Template Constraints

Jonathan M Davis newsgroup.d at jmdavisprog.com
Sat Feb 24 04:45:59 UTC 2018


On Saturday, February 24, 2018 04:33:52 psychoticRabbit via Digitalmars-d-
learn wrote:
> On Saturday, 24 February 2018 at 04:22:12 UTC, Jonathan M Davis
>
> wrote:
> > Why is there anything dodgy going on and why would you need
> > contracts? Contracts actually tend to go very badly with
> > generic code, because whatever they assert has to be generic,
> > and while that works sometimes, more often than not, it doesn't.
> >
> > - Jonathan M Davis
>
> what if 3.3 is passed to the template, and it explicately casts
> it to an int.
>
> To me, that would be dodgy

It could be exactly how the function is intended to work, since that's how
casting to int works for float. And there's nothing dodgy about a cast from
float to int losing the part of the value to the right of the decimal place.
That's the expected behavior.

> - unless there was a contract, that I
> had accepted and agreed to, so that this not dodgy.

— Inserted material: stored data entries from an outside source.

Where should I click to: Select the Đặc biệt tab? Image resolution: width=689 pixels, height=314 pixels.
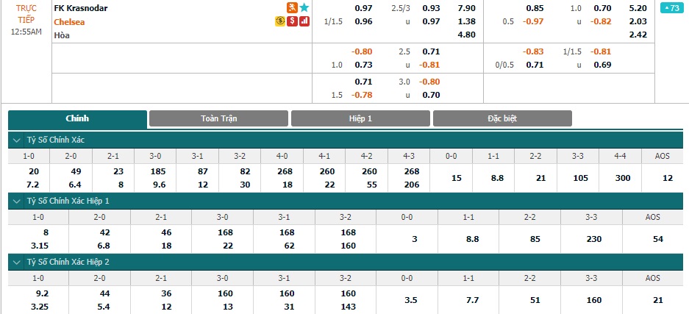point(502,118)
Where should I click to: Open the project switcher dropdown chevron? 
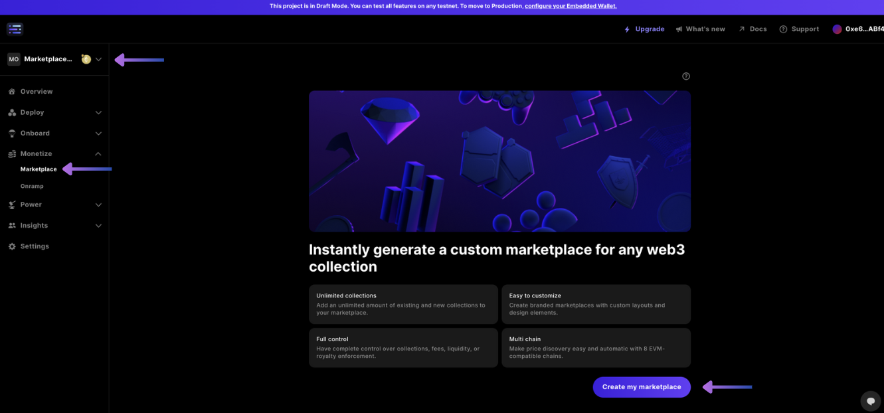click(99, 58)
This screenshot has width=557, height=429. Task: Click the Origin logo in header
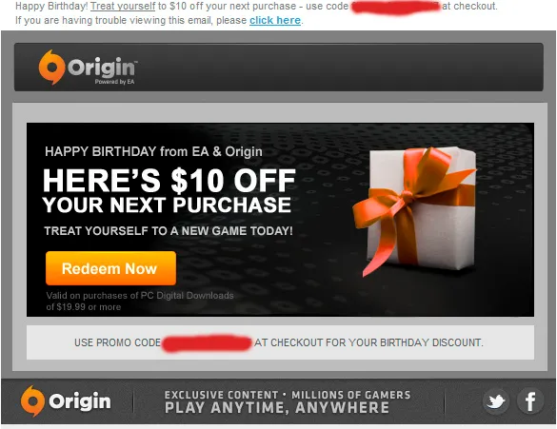[88, 68]
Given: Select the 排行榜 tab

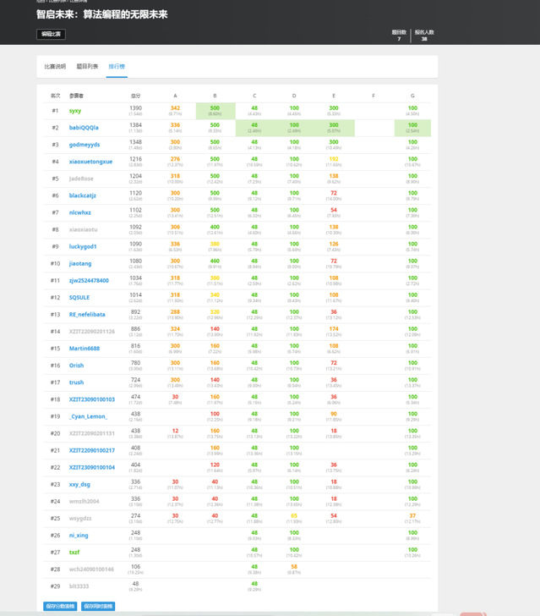Looking at the screenshot, I should click(117, 67).
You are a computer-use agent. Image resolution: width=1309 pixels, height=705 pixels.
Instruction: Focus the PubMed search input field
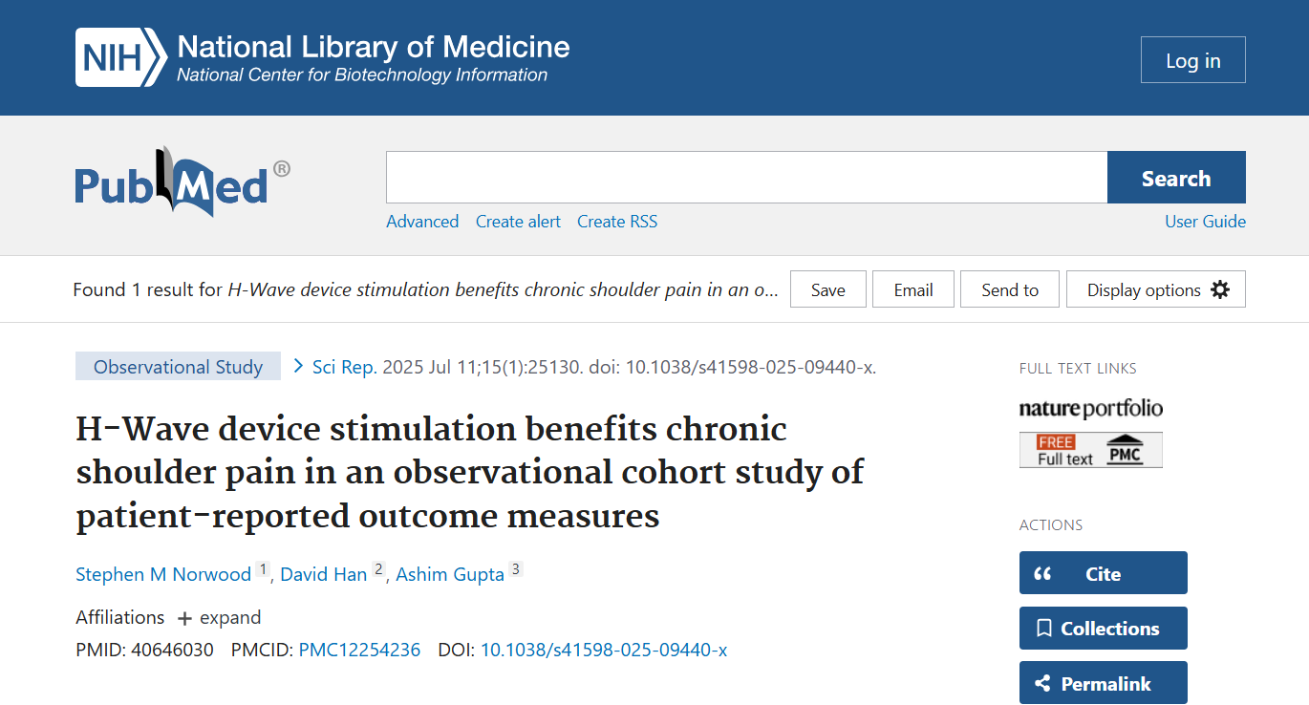coord(746,178)
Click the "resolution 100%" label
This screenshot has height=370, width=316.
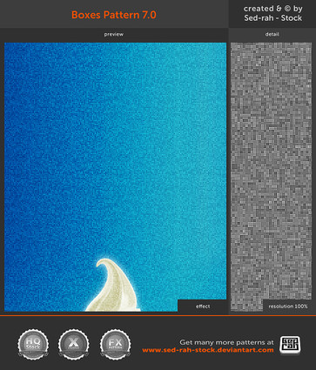click(x=287, y=306)
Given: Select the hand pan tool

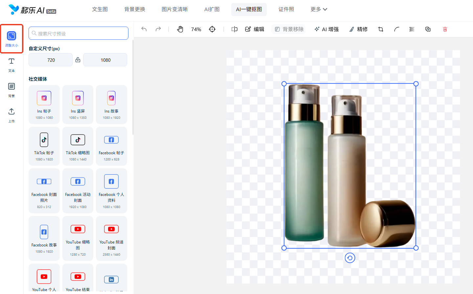Looking at the screenshot, I should click(180, 29).
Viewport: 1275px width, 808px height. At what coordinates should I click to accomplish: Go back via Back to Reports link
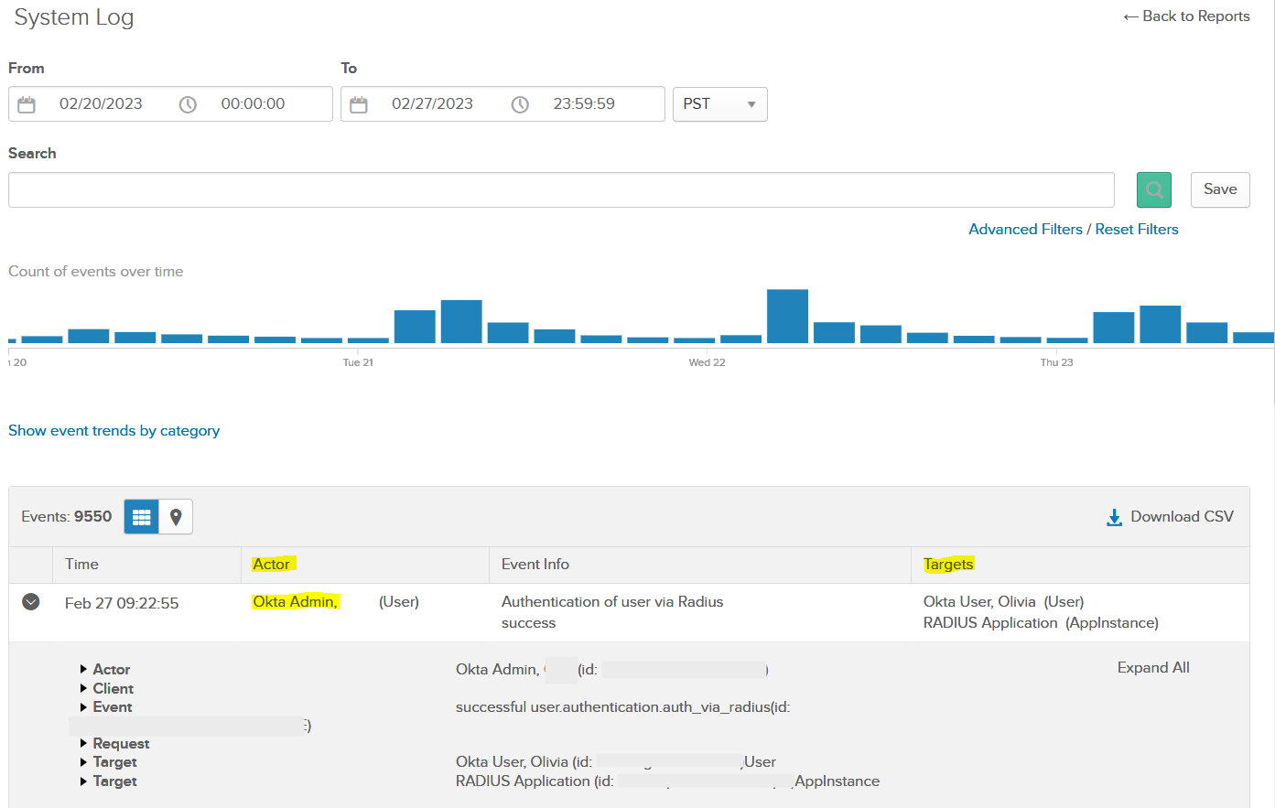pos(1186,16)
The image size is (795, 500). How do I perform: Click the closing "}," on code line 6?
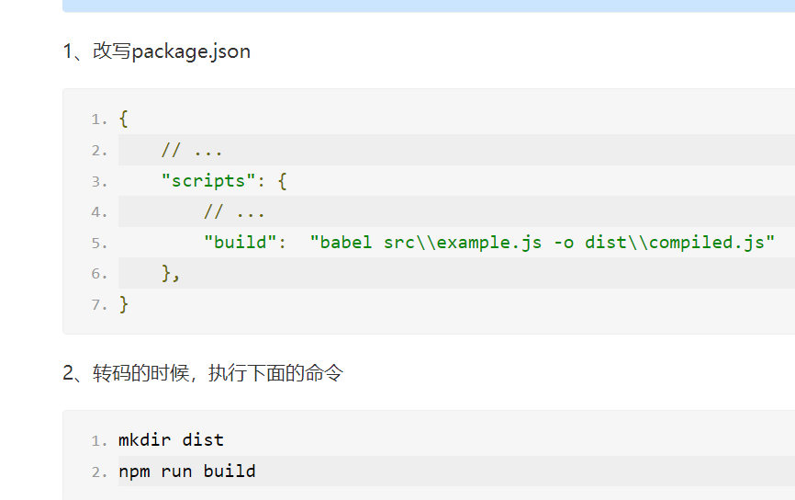171,273
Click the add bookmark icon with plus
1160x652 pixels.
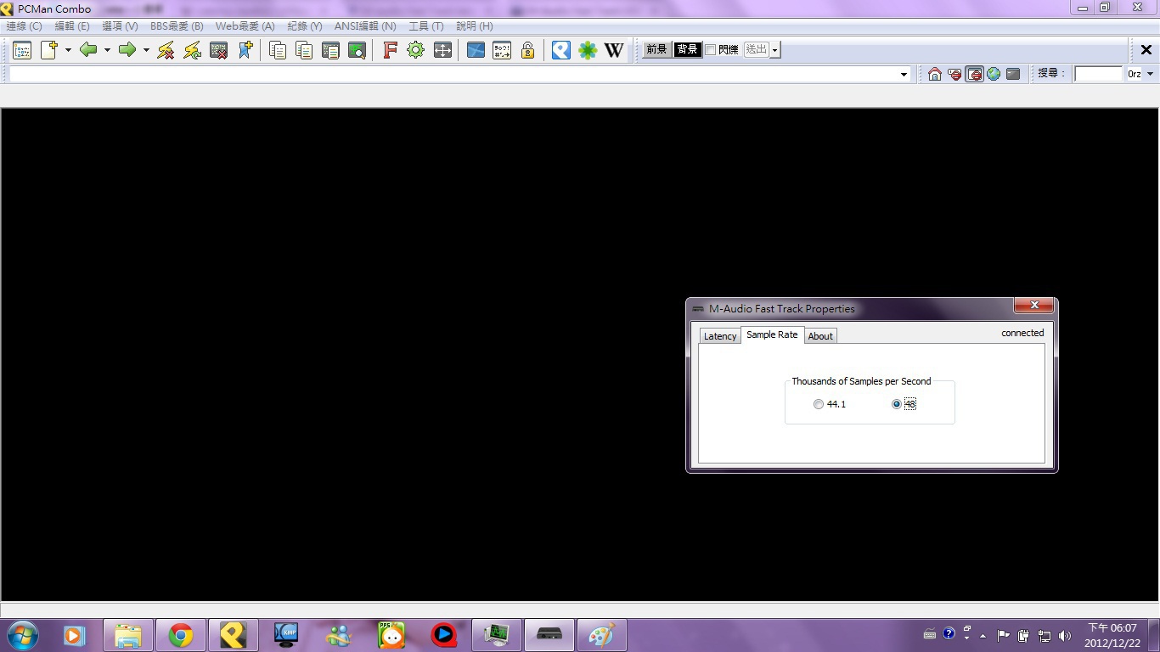(x=245, y=50)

All contracts are are assertions. That's it. There's nothing special about
them. An in contract is used to verify that the function is given valid
data, but there really isn't any accepting or agreeing to a contract.
Rather, it's something that blows up in your face if you give it bad data so
that you can catch bugs. Presumably, the documentation gives the
requirements for the function if it has them, and then an in contract can be
used to verify that the arguments don't violate those requirements, but all
it is is a tool for catching bugs.

And there isn't necesarily anything buggy about casting 3.3 to an int. That
depends entirely on what the code is supposed to be doing.

Now, by having the function simply accept int you avoid the entire question,
because then it's up to the caller to decide how they go about converting to
int, and I'd argue that that's better in general, but there are times when
casting within the function may make more sense.